**Problem to work on:** Restate, word for word and with no pictures, the stretch of lines in the data below that begins at the line with "Click the orange bookmark marker" and ends at the line with "Click the Create new tenant instead label", inclusive.

**Excerpted data:**
════

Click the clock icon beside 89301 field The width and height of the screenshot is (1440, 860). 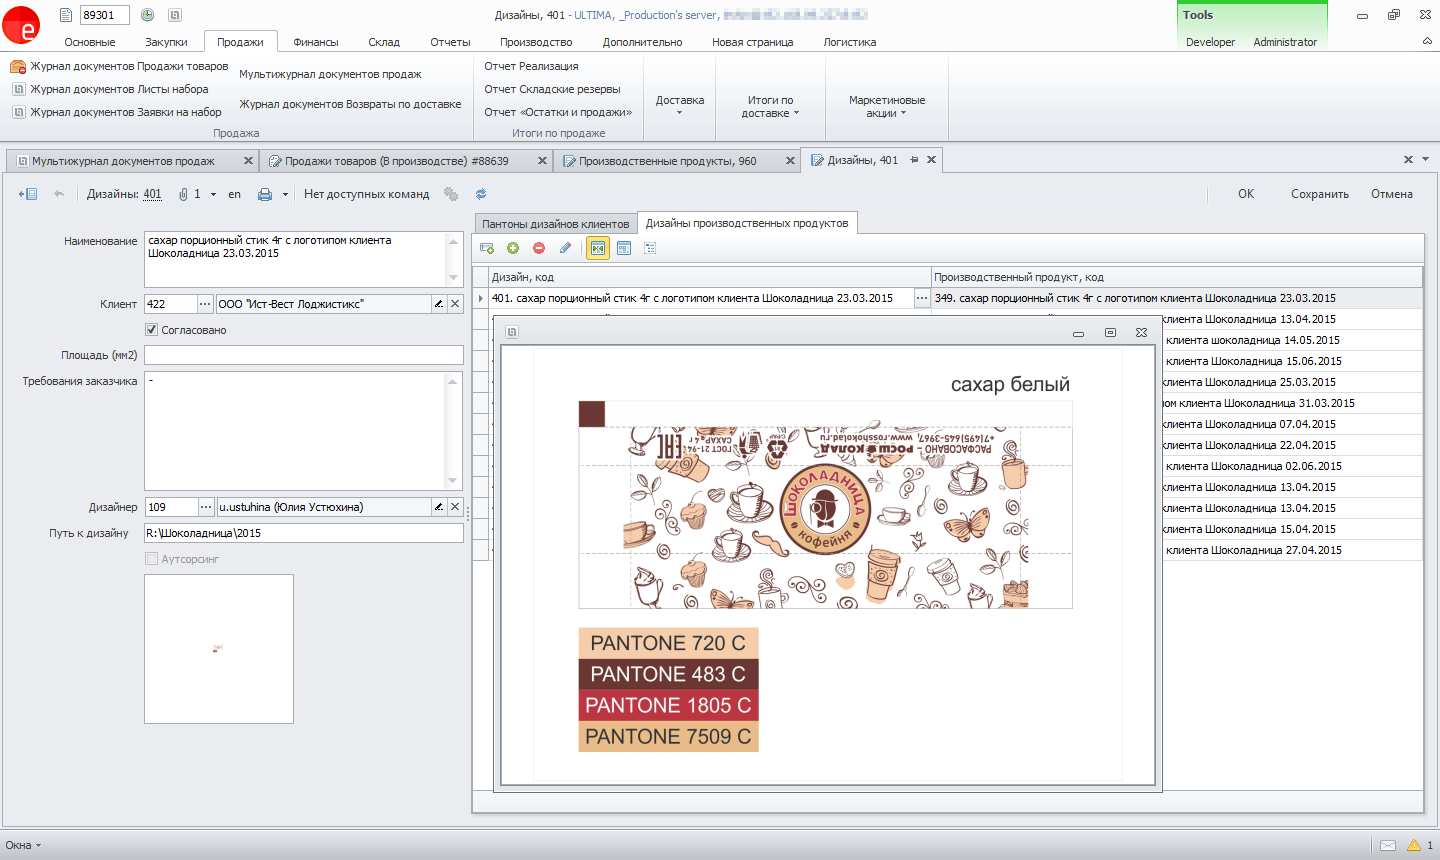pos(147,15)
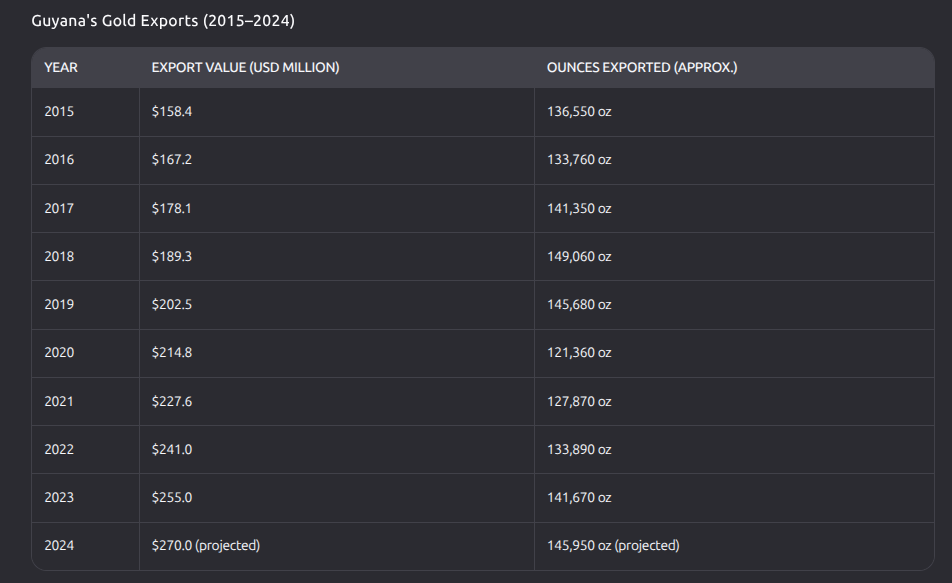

════

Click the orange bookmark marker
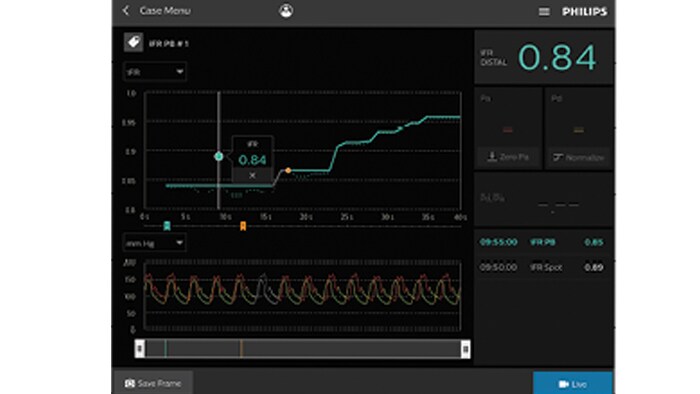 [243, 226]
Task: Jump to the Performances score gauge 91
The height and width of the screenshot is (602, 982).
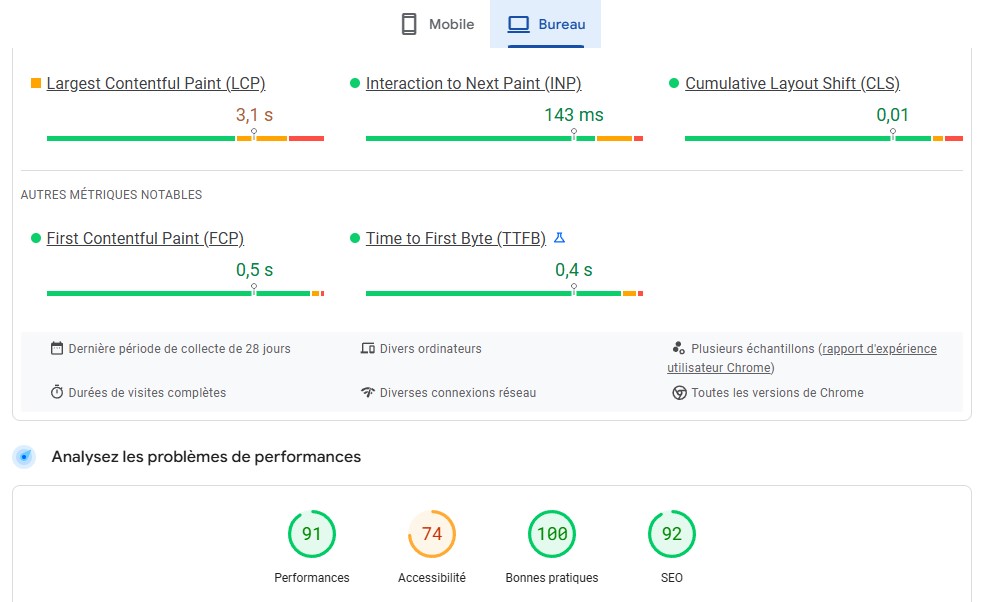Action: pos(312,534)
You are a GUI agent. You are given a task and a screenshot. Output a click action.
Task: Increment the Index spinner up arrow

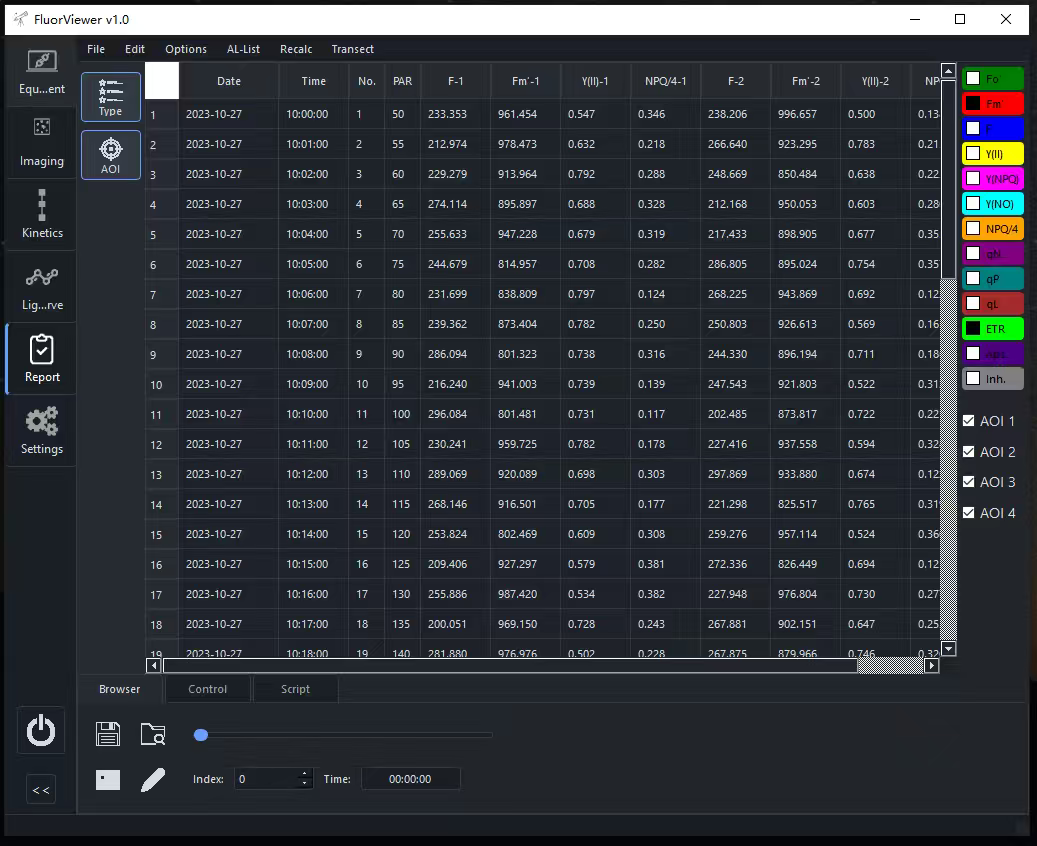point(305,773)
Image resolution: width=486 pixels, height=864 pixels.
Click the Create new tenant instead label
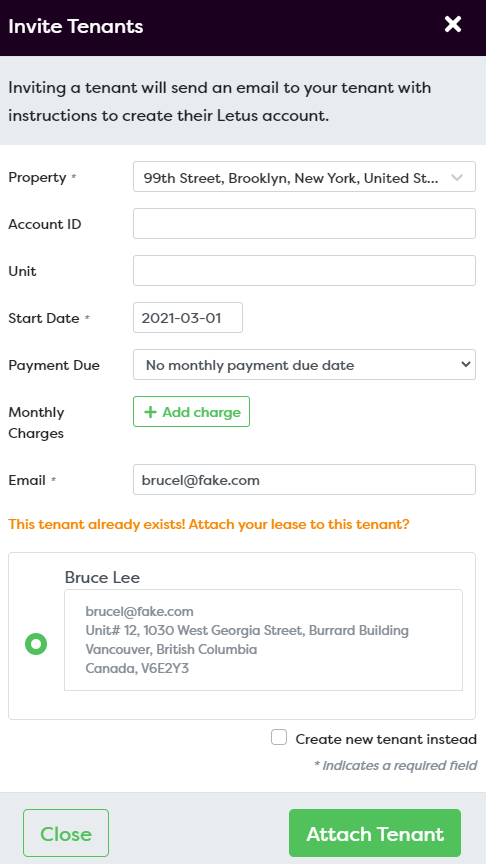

════

**Answer section:**
Click the orange bookmark marker
 [243, 226]
Task: Jump to the Performances score gauge 91
The height and width of the screenshot is (602, 982).
Action: pos(312,534)
You are a GUI agent. You are given a task and a screenshot. Output a click action.
Task: Increment the Index spinner up arrow

point(305,773)
Image resolution: width=486 pixels, height=864 pixels.
Click the Create new tenant instead label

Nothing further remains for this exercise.